(Beginning of MATERIAL SUPPLIED)

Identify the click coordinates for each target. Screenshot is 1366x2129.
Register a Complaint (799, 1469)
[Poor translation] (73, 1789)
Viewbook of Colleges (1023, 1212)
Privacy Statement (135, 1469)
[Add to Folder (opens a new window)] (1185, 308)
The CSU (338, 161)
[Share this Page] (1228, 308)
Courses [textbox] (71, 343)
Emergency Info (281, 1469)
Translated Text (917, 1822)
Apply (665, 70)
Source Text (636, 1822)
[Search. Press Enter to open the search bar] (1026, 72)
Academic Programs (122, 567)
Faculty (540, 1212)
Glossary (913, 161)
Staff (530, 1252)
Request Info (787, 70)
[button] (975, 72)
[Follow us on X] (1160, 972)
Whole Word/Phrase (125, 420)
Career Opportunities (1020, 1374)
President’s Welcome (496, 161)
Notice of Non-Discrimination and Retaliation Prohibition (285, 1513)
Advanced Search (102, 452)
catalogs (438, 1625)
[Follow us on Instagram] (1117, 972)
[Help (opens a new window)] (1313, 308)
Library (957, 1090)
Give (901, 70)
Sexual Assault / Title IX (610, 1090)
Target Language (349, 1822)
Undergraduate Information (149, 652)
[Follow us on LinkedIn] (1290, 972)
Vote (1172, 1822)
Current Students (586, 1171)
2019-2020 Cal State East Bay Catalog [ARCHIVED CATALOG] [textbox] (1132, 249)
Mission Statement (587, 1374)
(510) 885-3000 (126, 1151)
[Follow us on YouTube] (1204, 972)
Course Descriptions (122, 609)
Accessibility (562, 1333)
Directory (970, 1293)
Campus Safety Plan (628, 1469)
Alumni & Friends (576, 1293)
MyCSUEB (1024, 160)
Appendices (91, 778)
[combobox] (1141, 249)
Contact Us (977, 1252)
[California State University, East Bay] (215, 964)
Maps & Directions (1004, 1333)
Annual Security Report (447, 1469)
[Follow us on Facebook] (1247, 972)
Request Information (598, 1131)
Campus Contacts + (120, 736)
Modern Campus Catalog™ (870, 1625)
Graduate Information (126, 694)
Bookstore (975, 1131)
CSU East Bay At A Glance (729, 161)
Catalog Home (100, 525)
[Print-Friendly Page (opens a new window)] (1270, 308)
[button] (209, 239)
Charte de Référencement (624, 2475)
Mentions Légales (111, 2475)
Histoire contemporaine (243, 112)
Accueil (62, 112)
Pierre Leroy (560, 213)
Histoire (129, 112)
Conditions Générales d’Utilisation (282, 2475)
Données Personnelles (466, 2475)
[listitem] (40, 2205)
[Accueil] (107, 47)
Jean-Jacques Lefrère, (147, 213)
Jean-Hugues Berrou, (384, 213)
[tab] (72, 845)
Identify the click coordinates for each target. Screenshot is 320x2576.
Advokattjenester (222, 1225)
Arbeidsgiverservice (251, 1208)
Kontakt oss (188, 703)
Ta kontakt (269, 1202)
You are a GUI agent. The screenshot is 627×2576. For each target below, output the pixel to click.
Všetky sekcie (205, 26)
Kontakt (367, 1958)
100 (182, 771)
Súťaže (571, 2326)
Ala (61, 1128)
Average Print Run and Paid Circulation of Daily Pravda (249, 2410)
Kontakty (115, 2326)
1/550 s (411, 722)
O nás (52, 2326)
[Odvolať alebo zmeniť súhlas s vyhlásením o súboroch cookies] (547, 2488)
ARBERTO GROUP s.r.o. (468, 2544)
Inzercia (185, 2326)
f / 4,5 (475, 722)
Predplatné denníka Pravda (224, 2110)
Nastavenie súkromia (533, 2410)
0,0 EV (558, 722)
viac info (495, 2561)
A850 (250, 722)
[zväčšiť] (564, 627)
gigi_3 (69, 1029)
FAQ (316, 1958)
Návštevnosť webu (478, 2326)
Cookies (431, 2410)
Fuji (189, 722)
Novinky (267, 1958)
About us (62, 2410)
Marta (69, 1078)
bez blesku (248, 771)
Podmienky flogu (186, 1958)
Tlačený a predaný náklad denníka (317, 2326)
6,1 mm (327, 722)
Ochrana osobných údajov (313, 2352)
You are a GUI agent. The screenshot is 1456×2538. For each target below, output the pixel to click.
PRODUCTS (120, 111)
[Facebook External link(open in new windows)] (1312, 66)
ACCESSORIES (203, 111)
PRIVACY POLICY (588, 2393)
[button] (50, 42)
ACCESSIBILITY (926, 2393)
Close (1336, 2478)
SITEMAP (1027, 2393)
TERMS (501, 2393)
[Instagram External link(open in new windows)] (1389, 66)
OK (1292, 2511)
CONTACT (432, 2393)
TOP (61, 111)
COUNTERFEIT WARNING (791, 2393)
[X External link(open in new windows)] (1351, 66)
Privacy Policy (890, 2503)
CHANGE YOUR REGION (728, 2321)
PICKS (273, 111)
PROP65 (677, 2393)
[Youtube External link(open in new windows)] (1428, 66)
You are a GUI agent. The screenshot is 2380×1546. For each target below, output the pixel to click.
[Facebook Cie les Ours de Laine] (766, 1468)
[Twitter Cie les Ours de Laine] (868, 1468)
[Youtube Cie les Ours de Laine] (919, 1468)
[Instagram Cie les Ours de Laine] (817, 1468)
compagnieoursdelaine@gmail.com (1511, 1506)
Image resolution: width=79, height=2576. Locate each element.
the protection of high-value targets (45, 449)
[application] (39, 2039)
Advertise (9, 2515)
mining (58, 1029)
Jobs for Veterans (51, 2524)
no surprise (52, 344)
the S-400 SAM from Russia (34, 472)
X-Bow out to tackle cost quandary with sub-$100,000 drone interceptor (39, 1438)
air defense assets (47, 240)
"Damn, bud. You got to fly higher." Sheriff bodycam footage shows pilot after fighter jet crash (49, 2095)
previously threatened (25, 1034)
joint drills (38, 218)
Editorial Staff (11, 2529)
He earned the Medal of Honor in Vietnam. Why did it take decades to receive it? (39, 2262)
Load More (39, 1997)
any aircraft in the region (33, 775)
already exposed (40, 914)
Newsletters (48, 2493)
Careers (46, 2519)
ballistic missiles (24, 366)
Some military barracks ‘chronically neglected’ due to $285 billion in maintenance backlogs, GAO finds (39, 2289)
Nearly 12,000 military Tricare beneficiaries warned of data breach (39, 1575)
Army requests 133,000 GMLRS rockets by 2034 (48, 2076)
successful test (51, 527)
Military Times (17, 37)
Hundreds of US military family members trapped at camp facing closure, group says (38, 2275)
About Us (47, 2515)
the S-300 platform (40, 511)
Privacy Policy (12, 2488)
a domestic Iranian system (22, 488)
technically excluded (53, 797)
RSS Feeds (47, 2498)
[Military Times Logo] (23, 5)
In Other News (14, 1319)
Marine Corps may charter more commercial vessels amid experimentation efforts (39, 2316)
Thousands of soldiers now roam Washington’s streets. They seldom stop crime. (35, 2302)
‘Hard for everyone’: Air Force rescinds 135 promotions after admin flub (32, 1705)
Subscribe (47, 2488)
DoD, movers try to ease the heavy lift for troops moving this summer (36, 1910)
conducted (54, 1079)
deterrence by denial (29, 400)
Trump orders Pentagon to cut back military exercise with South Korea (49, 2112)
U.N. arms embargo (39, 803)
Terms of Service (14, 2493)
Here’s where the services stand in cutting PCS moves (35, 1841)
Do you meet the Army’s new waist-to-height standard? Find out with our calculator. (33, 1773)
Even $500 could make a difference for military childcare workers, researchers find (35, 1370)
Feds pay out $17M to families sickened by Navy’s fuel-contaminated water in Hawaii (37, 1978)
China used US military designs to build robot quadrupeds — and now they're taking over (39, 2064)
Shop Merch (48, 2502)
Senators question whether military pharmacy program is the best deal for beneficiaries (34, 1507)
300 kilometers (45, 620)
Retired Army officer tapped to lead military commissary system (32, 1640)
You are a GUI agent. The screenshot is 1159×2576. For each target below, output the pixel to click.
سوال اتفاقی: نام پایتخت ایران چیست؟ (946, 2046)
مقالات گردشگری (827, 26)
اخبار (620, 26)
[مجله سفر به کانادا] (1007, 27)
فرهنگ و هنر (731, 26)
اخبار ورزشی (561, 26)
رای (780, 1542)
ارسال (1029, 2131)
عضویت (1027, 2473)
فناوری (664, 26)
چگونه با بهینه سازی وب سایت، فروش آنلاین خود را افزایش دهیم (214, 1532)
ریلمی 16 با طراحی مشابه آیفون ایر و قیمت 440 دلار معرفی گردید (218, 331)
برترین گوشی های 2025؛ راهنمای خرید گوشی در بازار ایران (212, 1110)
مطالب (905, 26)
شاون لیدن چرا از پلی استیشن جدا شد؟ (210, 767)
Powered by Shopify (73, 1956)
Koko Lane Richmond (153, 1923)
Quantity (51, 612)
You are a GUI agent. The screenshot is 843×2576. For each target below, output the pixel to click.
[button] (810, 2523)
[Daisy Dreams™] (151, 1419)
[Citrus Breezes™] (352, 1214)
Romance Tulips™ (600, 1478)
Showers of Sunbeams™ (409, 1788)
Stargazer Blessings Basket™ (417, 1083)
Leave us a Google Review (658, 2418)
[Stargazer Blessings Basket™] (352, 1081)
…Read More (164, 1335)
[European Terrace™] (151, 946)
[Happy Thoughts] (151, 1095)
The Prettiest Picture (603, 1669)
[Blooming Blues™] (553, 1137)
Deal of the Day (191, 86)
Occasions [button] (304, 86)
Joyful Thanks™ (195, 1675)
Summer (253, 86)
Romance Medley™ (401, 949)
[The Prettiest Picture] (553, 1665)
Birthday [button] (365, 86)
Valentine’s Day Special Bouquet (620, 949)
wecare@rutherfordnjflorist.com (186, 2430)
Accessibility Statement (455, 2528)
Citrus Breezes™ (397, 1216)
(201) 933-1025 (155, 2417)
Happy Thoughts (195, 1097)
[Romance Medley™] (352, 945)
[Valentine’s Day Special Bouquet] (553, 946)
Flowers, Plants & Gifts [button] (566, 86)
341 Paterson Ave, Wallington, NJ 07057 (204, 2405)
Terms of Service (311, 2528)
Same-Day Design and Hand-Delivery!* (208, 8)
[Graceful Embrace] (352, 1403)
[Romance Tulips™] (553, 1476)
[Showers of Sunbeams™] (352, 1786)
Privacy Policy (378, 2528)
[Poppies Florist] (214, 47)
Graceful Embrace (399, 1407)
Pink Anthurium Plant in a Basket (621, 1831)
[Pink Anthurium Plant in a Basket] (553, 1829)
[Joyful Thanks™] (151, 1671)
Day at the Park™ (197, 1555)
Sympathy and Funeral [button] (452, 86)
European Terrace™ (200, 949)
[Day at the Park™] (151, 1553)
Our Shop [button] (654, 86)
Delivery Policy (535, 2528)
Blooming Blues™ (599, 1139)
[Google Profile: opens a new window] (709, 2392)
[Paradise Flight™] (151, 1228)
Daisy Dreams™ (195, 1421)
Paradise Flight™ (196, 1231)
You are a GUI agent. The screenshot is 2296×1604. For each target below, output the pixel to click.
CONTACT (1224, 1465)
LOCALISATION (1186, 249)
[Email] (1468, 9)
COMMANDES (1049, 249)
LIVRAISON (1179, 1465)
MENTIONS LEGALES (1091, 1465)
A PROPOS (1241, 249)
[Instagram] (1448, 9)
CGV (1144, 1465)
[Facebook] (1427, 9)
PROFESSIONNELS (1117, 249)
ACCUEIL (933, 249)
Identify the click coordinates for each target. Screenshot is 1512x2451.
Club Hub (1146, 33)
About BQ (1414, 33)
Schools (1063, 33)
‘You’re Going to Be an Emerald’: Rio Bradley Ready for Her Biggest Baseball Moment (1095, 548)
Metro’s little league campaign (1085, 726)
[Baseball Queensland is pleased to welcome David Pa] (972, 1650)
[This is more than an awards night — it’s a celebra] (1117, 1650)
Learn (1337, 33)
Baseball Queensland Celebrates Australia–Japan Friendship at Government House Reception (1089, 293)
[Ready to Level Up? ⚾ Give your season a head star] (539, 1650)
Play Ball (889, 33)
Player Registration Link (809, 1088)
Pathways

(End of MATERIAL SUPPLIED)

DESCRIPTION OF THE TASK → Please copy the lines in the records above between the one holding "[Search. Press Enter" and the one holding "[tab] (72, 845)", inclusive, exactly and with no other line.

RESPONSE →
[Search. Press Enter to open the search bar] (1026, 72)
Academic Programs (122, 567)
Faculty (540, 1212)
Glossary (913, 161)
Staff (530, 1252)
Request Info (787, 70)
[button] (975, 72)
[Follow us on X] (1160, 972)
Whole Word/Phrase (125, 420)
Career Opportunities (1020, 1374)
President’s Welcome (496, 161)
Notice of Non-Discrimination and Retaliation Prohibition (285, 1513)
Advanced Search (102, 452)
catalogs (438, 1625)
[Follow us on Instagram] (1117, 972)
[Help (opens a new window)] (1313, 308)
Library (957, 1090)
Give (901, 70)
Sexual Assault / Title IX (610, 1090)
Target Language (349, 1822)
Undergraduate Information (149, 652)
[Follow us on LinkedIn] (1290, 972)
Vote (1172, 1822)
Current Students (586, 1171)
2019-2020 Cal State East Bay Catalog [ARCHIVED CATALOG] [textbox] (1132, 249)
Mission Statement (587, 1374)
(510) 885-3000 (126, 1151)
[Follow us on YouTube] (1204, 972)
Course Descriptions (122, 609)
Accessibility (562, 1333)
Directory (970, 1293)
Campus Safety Plan (628, 1469)
Alumni & Friends (576, 1293)
MyCSUEB (1024, 160)
Appendices (91, 778)
[combobox] (1141, 249)
Contact Us (977, 1252)
[California State University, East Bay] (215, 964)
Maps & Directions (1004, 1333)
Annual Security Report (447, 1469)
[Follow us on Facebook] (1247, 972)
Request Information (598, 1131)
Campus Contacts + (120, 736)
Modern Campus Catalog™ (870, 1625)
Graduate Information (126, 694)
Bookstore (975, 1131)
CSU East Bay At A Glance (729, 161)
Catalog Home (100, 525)
[Print-Friendly Page (opens a new window)] (1270, 308)
[button] (209, 239)
Charte de Référencement (624, 2475)
Mentions Légales (111, 2475)
Histoire contemporaine (243, 112)
Accueil (62, 112)
Pierre Leroy (560, 213)
Histoire (129, 112)
Conditions Générales d’Utilisation (282, 2475)
Données Personnelles (466, 2475)
[listitem] (40, 2205)
[Accueil] (107, 47)
Jean-Jacques Lefrère, (147, 213)
Jean-Hugues Berrou, (384, 213)
[tab] (72, 845)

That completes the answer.